Les étudiants de l'Ensat ont réfléchi à comment pourrait évoluer le périphérique toulousain, victime de nombreux embouteillages. (Crédits : Remi Benoit)

Comment peut-on "apprivoiser" le périphérique ? Voici la question sur laquelle 70 étudiants de l'École nationale supérieure d'architecture de Toulouse (Ensat) se sont penchés pendant six mois. Depuis de nombreuses années, face à l'accroissement démographique de la métropole toulousaine, le périphérique est au cœur de nombreux débats. Doit-il être développé ? Aménagé autrement ? Quelles sont les alternatives ? Le travail étudiant nommé "Utopiques périphériques Toulouse" tente de répondre à ces questions.

"Il y a encore cinq-six ans, les écoles d'architecture fonctionnaient à huit clos. À Toulouse, nous souhaitons devenir un acteur à part entière de la métropole en participant à des réflexions sur l'aménagement de ce territoire", lance Uli Seher, professeur à l'Ensat et coordinateur du projet sur le périphérique.

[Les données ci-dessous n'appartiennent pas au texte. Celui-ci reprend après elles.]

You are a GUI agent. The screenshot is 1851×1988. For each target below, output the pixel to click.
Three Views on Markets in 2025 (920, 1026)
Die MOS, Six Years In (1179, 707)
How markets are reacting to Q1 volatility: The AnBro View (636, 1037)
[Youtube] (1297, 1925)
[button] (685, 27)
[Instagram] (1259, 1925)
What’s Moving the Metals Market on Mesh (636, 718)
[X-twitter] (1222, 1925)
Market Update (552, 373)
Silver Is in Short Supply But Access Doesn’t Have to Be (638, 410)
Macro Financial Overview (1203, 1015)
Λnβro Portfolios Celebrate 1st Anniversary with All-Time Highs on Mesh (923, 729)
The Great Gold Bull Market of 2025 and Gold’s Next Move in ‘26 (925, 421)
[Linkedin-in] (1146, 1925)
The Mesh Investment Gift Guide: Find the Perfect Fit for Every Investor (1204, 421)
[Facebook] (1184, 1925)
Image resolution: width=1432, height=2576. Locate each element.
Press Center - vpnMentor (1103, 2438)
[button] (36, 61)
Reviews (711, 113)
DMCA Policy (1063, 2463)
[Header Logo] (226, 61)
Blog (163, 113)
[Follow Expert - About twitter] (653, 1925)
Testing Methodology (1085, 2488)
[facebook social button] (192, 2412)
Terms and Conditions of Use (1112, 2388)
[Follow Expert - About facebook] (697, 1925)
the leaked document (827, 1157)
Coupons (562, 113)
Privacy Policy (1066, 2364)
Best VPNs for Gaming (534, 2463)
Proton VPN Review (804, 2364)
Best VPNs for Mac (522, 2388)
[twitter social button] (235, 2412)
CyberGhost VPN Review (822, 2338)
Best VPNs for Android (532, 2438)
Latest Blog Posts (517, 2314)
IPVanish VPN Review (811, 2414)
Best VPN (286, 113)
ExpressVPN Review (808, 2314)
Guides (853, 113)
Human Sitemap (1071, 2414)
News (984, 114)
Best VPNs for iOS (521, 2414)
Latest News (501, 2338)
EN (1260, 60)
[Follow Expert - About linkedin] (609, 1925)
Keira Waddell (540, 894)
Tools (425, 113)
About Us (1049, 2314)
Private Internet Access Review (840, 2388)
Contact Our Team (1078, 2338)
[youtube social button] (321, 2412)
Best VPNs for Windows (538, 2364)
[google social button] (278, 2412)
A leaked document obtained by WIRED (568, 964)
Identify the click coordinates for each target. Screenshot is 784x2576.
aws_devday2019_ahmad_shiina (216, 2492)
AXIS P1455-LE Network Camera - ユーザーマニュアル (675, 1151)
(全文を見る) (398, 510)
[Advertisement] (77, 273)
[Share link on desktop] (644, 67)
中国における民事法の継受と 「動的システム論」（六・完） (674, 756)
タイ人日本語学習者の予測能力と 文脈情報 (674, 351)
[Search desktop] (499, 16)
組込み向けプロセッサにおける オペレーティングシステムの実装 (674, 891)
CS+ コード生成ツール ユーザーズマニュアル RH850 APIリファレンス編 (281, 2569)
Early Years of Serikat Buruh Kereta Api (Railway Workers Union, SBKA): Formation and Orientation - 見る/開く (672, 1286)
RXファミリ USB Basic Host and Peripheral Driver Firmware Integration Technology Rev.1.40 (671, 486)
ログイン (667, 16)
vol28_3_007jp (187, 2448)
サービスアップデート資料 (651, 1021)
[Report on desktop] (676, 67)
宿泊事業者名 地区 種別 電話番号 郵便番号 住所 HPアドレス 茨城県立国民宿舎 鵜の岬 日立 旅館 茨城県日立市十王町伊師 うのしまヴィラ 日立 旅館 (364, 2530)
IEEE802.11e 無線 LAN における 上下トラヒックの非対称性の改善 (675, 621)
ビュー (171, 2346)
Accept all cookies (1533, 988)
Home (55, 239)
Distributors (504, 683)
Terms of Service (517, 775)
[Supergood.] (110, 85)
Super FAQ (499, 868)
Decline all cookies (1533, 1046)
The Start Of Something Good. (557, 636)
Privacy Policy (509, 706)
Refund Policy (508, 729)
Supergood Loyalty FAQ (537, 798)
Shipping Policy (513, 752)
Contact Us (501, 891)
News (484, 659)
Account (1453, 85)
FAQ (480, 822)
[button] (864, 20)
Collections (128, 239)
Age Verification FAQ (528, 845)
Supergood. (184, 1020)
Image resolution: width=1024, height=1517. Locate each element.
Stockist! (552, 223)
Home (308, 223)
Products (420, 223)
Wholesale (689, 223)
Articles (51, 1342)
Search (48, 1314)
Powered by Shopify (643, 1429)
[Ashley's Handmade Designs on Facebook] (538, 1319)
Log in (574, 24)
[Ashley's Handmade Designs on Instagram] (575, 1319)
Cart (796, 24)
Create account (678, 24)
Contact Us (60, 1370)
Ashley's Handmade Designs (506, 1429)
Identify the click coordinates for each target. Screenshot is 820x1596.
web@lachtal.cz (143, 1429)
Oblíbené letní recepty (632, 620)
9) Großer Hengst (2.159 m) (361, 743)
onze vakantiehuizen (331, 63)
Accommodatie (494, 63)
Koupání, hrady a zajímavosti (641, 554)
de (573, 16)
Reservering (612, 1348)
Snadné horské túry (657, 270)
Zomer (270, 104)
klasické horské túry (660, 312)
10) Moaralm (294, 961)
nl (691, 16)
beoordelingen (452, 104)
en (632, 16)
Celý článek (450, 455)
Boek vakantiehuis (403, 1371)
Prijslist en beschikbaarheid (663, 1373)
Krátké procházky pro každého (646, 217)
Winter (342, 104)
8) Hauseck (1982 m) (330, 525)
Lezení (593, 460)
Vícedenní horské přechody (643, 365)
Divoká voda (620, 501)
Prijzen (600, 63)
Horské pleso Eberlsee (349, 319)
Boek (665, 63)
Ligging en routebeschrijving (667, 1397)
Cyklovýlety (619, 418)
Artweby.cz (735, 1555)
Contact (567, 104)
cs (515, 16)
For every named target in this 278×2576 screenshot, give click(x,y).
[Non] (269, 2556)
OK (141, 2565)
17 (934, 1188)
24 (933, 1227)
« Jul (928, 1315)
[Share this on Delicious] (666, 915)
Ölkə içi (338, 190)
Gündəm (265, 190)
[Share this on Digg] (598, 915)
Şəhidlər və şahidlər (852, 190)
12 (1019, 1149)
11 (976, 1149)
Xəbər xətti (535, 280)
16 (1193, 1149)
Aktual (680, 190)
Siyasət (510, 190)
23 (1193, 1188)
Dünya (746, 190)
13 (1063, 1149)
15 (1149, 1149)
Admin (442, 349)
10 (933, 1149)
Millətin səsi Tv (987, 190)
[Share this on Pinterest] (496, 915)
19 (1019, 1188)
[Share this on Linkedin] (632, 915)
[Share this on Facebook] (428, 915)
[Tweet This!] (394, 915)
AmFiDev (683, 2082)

De cette volonté de participer activement aux projets métropolitains est donc né ce travail des étudiants de l'Enta. Cette étude portant sur le périphérique toulousain est la 4ème édition de ce "devoir". Les trois premières étaient consacrées aux transports en commun, autre sujet majeur pour l'agglomération toulousaine qui aura bientôt un téléphérique urbain et une troisième ligne de métro.

"Le laboratoire de la ville"

Pour en arriver à leur rapport de 140 pages, les étudiants de 4ème et 5ème année de l'école d'architecture, encadrés par l'équipe pédagogique, ont adopté une technique bien particulière. Tout d'abord, ils se sont concentrés sur les échangeurs du périphérique, qu'Uli Seher appelle "les portes de la ville", comme périmètre d'étude. Ainsi, la vallée de l'Hers, le nord toulousain, le quartier du Mirail ou bien le Canal du Midi, ont fait partie du terrain de jeu de ces architectes en devenir. Une fois les lieux ciblés, ils se sont rendus sur place, à la rencontre des habitants, afin de récolter des témoignages pour en faire émerger les problématiques.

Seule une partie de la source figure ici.